Segment Start: EXCERPTED PASSAGE

Fig 1.2 shows an example of a typical sensor network. The filled black node is the base station. The lines depict the connectivity and the filled gray nodes are the normal sensing nodes. In this example node-2 and node-3 are one hop nodes. Node-2 is responsible not only for sending its own data but also for forwarding the data from nodes-4, 5, 6, 9 and 10. Similarly, node-3 is responsible for sending its own data and as well as forwarding data of nodes-7, 8, 11 and 12. Thus the nodes situated at a distance of one hop from base station are used more often than the other nodes. It causes such nodes to dissipate energy at a substantially higher rate than the rest of the nodes in the network. Consequently, the network becomes dead very soon. The residual energy in the nodes near the base station may be sufficient to sense, but may not be sufficient communicate the sensed data to the base station. This observation led us to think how a routing protocol may avoid the formation of transmission bottleneck around the base station. The underlying idea is to ensure that the energy dissipation at each node is more or less same over the entire network. The approach we devised is to adjust transmission range of individual nodes to provide connectivity of base station without involving the nodes near the base station as and when desired. It led to dynamicity in the sensor network environment. We can view the dynamicity as insertion of new nodes and deletion of nodes (node failure) at random time.

Segment End: EXCERPTED PASSAGE
Segment Start: DATA FOR ANALYSIS

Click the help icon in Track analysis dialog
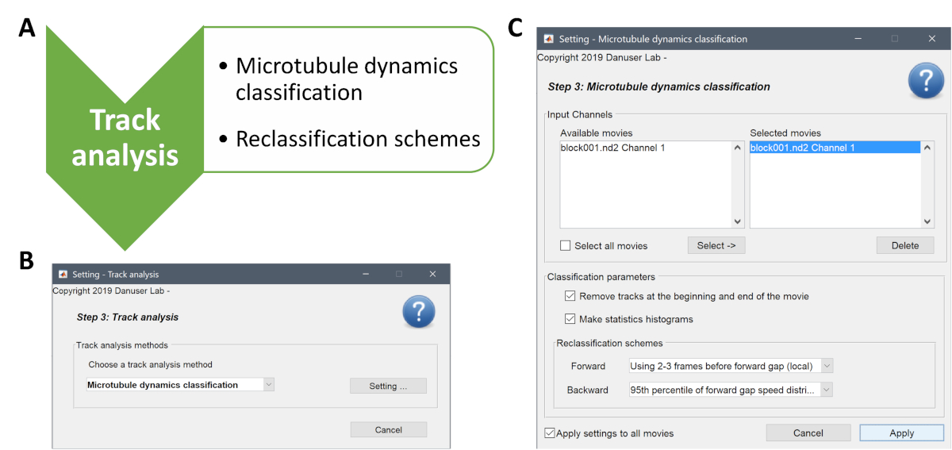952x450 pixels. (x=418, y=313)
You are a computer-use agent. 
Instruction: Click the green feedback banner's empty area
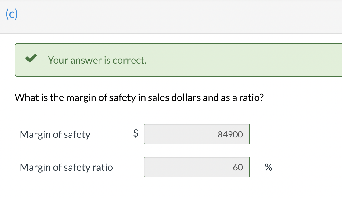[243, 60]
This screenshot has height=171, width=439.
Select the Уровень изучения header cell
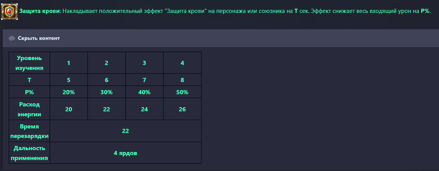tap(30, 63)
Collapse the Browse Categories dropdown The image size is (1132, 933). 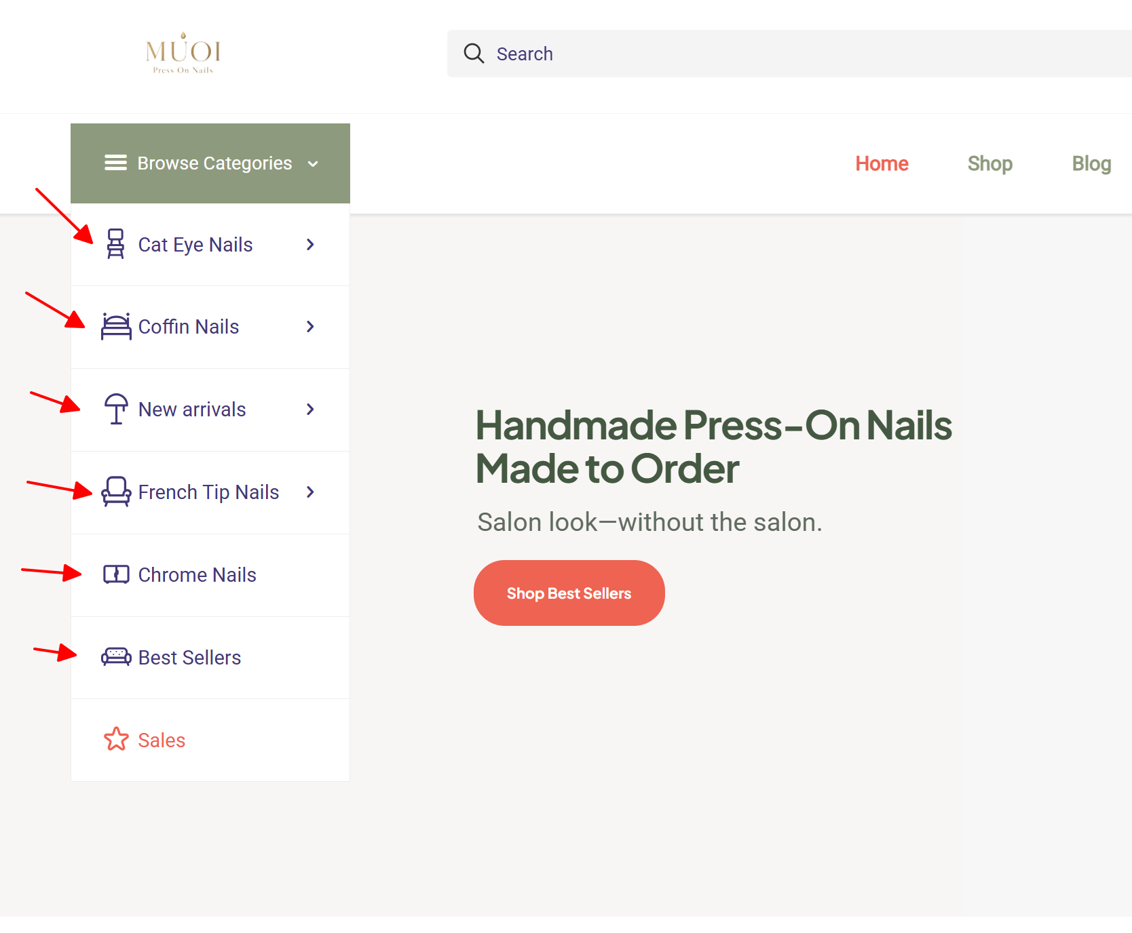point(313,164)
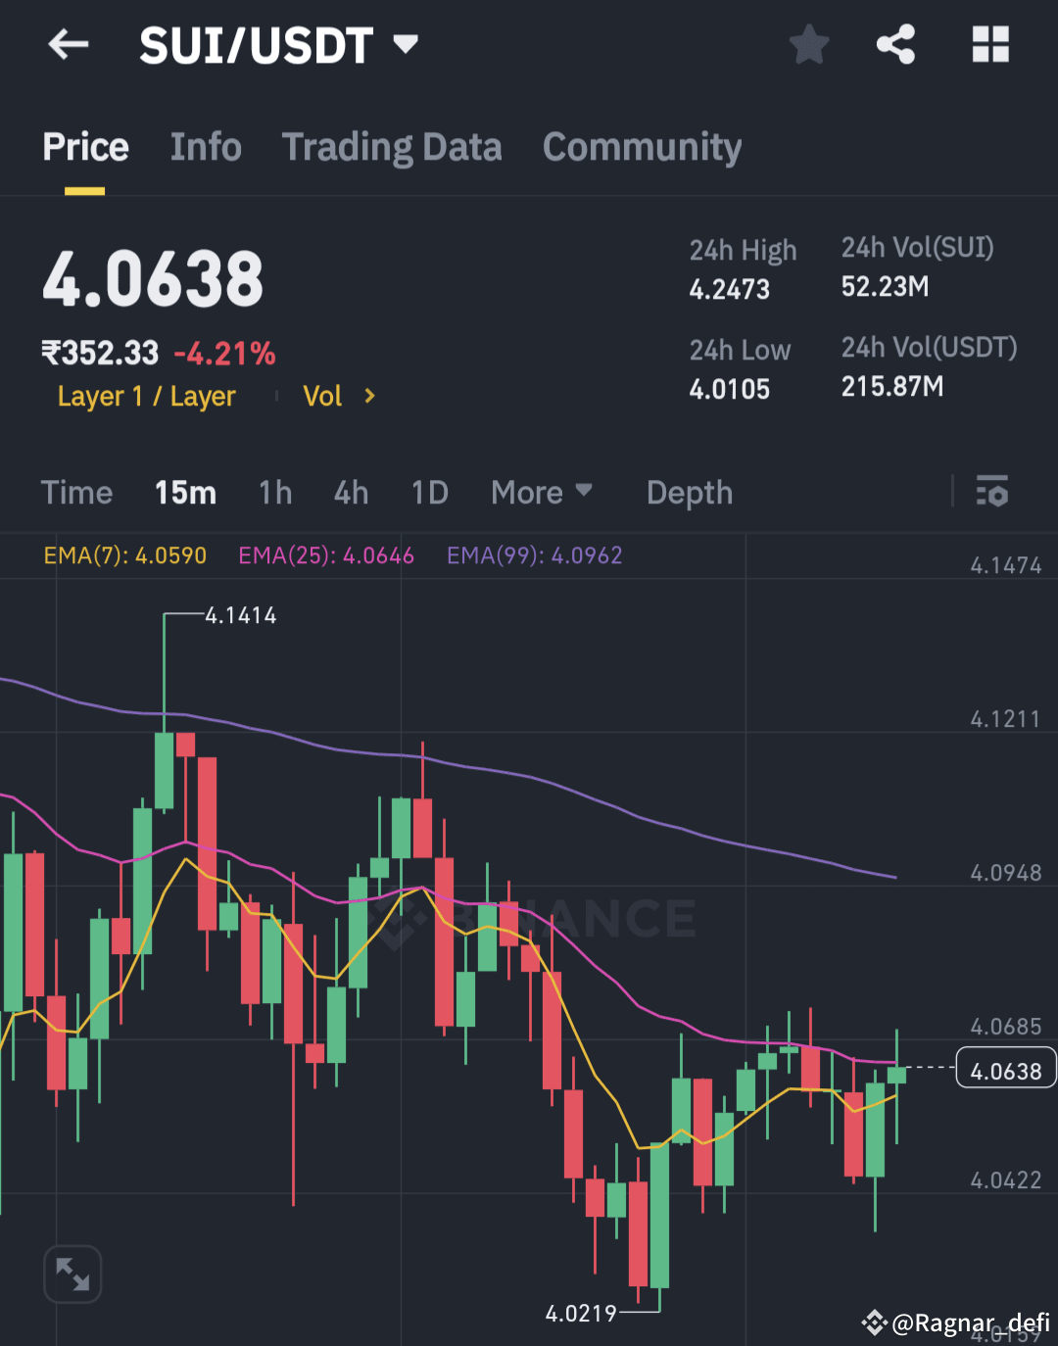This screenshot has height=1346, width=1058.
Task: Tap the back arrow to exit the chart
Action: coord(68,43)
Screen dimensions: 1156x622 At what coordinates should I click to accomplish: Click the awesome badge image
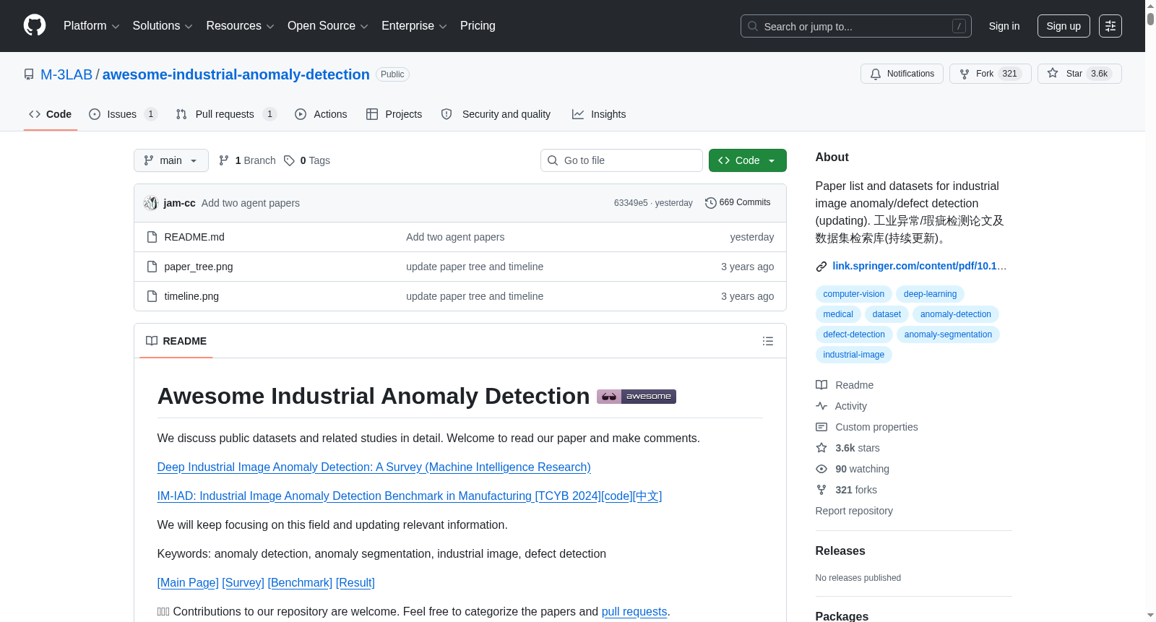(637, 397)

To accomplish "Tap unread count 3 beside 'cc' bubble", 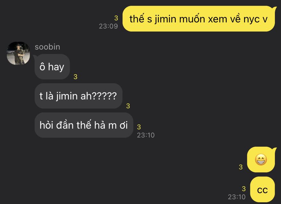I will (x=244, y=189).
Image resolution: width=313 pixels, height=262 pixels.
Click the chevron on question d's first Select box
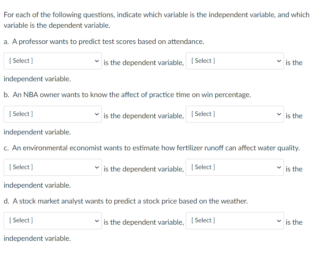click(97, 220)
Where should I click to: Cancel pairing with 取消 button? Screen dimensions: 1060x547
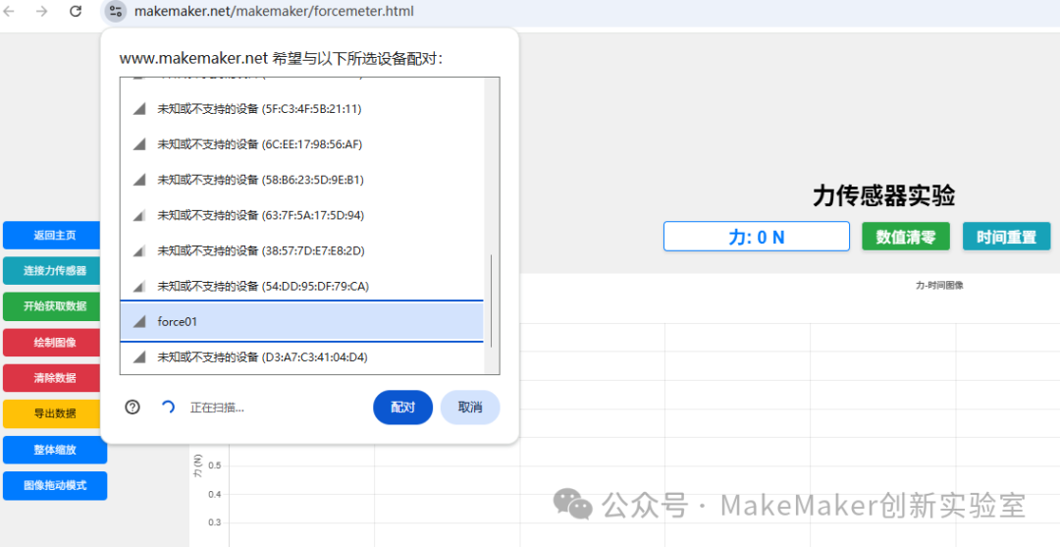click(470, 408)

Segment End: DATA FOR ANALYSIS

PROBLEM SET |
1. List every node whose data node-2 forwards, according to the sensor network passage.
2. Continue the sensor network passage from its final sentence.

ANSWERS TO THE PROBLEMS |
1. Node-4, node-5, node-6, node-9 and node-10.

2.
Our second observation is that WSNs experience high packet losses. So, reliability is also important for WSN. Transmission reliability can be achieved through an acknowledgment based protocol. It helps in deciding the requirement of retransmissions if the packet loss occurs and thus increases the reliability.

An usual trend in protocol design suggests that the location parameters play crucial role for the routing purposes [12]. The determination of position parameters requires use of embedded GPS [4] receivers. But with embedded GPS receivers, will make the sensor nodes substantially expensive. Additionally, also the nodes will consume more power. Therefore, our aim is also to ensure come up with routing protocols which avoids use of location based information.

1.2 Problem statement and the Challenges Involved

The investigation in this thesis is oriented towards the design a multi hop routing protocol for time driven WSN which achieves following objectives.

· Avoid the formation of the congestion bottleneck around the base station

· Handle dynamic changes in topology caused by transmission power adjustments.

· Handle node failures on existing paths by a novel route repair procedure that leverages ability to adjust node transmission range.

· Ensure reliability through use of acknowledgements and limited retransmission of lost packets.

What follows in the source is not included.